Data excerpts
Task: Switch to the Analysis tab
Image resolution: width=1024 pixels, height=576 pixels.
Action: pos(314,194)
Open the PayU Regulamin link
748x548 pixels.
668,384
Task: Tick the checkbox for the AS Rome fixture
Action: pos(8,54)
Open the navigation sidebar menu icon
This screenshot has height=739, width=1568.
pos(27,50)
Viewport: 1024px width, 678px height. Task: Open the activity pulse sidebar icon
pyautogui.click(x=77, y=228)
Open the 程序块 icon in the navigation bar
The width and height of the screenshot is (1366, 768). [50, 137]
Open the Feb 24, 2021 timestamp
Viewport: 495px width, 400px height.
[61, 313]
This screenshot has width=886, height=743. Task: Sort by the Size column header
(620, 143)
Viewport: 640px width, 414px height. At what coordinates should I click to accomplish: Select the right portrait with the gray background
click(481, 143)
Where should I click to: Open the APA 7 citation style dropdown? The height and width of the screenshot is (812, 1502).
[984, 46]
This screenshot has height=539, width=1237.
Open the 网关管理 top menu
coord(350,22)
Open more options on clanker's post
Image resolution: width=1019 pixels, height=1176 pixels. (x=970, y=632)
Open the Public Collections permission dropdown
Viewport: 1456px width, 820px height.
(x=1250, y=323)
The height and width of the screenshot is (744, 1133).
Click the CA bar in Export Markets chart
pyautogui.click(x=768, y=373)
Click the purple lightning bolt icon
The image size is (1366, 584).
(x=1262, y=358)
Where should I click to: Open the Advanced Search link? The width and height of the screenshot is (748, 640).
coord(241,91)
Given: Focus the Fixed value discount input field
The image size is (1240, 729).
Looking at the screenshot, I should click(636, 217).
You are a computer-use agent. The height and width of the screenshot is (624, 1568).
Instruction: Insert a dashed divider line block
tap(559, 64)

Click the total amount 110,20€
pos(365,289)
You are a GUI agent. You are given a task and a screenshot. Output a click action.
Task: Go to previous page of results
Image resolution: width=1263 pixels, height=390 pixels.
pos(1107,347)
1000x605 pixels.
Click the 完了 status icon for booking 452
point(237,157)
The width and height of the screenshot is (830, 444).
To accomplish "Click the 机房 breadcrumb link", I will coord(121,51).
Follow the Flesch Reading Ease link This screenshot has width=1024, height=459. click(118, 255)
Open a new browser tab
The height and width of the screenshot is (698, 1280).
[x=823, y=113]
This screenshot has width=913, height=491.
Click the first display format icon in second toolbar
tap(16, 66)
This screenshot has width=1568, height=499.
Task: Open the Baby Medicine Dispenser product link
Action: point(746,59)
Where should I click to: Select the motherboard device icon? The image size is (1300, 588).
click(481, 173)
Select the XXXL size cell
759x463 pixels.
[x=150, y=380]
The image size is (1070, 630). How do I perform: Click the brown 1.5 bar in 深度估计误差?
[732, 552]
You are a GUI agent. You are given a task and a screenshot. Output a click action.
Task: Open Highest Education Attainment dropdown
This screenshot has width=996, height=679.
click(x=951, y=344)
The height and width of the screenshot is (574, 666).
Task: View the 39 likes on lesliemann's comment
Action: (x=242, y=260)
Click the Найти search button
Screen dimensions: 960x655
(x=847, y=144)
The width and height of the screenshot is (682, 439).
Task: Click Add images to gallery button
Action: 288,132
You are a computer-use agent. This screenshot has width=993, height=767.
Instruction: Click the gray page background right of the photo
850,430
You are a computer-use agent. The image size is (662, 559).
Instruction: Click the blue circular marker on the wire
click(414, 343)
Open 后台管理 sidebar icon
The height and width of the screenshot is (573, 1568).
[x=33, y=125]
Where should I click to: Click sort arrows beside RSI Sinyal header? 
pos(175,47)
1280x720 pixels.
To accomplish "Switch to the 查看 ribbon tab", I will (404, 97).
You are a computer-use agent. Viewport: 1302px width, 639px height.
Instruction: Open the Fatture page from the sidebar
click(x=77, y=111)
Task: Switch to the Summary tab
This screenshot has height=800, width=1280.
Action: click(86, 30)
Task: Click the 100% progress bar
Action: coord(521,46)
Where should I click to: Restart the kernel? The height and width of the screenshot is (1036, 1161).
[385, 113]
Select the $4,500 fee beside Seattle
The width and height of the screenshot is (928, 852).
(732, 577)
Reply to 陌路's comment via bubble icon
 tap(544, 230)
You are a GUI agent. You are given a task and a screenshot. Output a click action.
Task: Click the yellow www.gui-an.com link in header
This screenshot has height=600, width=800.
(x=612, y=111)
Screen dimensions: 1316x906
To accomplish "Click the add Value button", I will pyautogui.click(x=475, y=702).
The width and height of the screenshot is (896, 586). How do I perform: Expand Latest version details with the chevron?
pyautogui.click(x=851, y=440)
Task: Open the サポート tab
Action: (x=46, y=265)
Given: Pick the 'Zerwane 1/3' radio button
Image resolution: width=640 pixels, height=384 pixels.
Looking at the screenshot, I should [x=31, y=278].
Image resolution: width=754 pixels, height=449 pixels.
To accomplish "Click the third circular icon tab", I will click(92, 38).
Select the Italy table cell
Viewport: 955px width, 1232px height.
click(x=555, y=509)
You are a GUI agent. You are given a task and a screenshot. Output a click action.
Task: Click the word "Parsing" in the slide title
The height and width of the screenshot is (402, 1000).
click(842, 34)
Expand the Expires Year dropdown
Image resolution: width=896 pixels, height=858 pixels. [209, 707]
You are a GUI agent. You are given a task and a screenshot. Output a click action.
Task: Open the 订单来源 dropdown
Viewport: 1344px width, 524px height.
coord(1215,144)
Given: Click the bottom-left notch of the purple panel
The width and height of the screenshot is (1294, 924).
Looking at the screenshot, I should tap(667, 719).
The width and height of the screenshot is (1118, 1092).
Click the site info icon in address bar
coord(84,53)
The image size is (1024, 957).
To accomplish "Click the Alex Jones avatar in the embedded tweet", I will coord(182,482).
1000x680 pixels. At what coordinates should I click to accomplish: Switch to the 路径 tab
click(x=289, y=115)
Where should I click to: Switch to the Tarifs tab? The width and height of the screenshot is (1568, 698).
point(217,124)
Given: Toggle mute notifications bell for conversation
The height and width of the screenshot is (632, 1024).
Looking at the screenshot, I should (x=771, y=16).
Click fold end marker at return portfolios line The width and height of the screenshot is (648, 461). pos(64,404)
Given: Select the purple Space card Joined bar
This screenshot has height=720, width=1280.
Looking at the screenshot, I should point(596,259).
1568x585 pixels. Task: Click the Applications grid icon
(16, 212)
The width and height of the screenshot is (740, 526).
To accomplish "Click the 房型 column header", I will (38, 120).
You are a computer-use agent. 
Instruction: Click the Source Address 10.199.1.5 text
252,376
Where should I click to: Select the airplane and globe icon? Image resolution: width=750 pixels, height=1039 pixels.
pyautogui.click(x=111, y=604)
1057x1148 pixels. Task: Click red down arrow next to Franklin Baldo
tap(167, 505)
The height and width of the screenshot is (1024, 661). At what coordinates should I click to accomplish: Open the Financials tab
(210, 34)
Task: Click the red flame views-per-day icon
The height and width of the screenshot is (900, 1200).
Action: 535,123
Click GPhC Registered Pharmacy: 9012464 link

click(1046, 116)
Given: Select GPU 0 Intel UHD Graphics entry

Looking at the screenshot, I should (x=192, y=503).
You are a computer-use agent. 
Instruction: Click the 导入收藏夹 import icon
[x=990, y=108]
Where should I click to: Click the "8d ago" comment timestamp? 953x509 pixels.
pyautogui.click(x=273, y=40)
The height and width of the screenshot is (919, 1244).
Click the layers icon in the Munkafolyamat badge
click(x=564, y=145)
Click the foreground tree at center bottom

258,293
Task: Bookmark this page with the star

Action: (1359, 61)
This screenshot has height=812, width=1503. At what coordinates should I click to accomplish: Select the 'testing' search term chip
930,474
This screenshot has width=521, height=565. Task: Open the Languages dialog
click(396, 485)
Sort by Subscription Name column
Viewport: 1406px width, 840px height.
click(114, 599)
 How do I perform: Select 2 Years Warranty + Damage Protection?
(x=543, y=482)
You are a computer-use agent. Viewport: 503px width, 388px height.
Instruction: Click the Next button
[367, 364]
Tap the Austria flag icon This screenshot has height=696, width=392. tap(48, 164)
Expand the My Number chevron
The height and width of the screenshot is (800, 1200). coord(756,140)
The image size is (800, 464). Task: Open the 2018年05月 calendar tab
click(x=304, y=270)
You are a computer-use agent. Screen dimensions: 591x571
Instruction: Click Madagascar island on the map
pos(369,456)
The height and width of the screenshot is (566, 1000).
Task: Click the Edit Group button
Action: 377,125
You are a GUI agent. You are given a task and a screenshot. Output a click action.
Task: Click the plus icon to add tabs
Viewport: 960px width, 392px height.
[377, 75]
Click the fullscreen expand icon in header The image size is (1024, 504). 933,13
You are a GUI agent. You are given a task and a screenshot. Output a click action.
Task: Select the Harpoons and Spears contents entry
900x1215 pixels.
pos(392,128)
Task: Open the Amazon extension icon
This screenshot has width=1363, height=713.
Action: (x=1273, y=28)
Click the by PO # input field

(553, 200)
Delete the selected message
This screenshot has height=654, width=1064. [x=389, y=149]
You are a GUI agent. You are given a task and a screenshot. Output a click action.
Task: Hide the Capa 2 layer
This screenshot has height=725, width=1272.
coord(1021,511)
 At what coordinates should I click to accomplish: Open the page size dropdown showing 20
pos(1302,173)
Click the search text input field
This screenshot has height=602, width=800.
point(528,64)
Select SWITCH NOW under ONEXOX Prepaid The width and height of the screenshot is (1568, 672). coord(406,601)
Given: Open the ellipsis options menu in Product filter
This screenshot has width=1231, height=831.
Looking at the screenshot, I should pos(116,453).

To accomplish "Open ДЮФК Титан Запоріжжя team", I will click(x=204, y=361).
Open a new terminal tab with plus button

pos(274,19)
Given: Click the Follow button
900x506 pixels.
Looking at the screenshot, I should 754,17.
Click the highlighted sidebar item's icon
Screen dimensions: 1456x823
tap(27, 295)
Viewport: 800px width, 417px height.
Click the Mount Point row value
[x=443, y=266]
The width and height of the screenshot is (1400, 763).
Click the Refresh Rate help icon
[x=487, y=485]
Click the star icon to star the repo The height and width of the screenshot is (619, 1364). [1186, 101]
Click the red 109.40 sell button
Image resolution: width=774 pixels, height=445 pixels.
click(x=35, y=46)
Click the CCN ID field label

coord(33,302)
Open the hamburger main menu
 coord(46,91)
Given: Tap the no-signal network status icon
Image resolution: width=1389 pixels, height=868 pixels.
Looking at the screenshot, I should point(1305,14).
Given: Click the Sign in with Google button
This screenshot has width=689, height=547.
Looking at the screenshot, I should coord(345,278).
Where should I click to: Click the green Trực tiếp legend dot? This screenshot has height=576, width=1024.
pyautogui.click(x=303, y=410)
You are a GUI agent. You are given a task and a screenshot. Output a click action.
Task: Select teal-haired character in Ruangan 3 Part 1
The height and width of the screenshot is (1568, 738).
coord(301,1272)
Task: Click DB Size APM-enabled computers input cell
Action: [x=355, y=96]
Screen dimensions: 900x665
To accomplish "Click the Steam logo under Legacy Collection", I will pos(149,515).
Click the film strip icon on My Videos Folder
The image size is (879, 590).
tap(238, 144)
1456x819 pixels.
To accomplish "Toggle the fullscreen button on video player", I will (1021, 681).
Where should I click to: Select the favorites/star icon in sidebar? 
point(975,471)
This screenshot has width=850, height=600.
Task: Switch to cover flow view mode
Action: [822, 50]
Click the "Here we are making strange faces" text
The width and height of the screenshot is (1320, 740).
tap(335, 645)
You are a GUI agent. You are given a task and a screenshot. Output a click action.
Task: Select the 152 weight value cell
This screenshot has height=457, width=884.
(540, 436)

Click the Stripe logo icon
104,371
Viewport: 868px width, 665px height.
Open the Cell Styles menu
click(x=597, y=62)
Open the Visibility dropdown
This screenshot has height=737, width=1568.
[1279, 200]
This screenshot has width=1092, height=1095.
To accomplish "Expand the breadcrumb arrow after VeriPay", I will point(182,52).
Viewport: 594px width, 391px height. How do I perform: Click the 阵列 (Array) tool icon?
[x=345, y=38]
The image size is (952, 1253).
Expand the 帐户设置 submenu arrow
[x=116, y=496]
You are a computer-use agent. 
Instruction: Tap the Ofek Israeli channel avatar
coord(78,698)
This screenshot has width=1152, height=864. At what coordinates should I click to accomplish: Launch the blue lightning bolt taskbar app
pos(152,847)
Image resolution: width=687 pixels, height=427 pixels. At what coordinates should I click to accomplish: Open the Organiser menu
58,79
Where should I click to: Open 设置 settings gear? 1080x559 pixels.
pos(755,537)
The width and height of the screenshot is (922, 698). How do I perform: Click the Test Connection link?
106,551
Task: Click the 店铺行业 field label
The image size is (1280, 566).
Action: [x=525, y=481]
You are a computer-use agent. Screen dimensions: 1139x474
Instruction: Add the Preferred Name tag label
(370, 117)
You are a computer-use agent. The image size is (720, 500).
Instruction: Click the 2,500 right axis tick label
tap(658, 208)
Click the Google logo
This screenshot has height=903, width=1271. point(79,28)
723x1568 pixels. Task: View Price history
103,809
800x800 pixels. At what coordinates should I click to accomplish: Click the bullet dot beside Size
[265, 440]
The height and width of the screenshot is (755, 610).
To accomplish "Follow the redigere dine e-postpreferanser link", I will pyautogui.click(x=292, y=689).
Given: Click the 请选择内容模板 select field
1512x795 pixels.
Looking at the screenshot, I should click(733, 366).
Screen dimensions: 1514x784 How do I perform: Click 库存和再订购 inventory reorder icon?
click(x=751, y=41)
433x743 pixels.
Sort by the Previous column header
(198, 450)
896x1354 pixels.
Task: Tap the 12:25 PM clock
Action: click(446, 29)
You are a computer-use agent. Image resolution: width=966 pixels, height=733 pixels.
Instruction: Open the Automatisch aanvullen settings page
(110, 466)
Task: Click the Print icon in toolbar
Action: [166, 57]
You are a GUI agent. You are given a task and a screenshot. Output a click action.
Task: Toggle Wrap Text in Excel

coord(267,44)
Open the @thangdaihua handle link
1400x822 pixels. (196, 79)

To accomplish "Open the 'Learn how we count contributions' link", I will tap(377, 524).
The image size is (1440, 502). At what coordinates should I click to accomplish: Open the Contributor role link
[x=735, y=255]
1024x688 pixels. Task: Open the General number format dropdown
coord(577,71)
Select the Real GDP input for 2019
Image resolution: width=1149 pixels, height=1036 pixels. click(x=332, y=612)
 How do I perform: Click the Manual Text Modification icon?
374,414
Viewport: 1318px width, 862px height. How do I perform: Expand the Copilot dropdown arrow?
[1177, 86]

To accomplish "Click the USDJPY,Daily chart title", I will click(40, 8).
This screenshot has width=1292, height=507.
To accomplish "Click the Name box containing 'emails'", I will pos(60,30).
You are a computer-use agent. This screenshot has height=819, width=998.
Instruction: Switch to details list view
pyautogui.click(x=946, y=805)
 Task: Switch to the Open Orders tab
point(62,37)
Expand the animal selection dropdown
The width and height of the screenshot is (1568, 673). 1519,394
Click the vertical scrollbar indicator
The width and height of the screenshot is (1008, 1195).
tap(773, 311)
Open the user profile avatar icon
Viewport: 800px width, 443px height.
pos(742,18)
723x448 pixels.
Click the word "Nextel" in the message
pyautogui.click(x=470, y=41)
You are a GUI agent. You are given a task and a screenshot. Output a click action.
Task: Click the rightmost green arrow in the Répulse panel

## [Assigned task]
Scan the lines above for "panel", then copy every one that has it.

## [Result]
Given: Click the bottom-left notch of the purple panel
Task: Click the rightmost green arrow in the Répulse panel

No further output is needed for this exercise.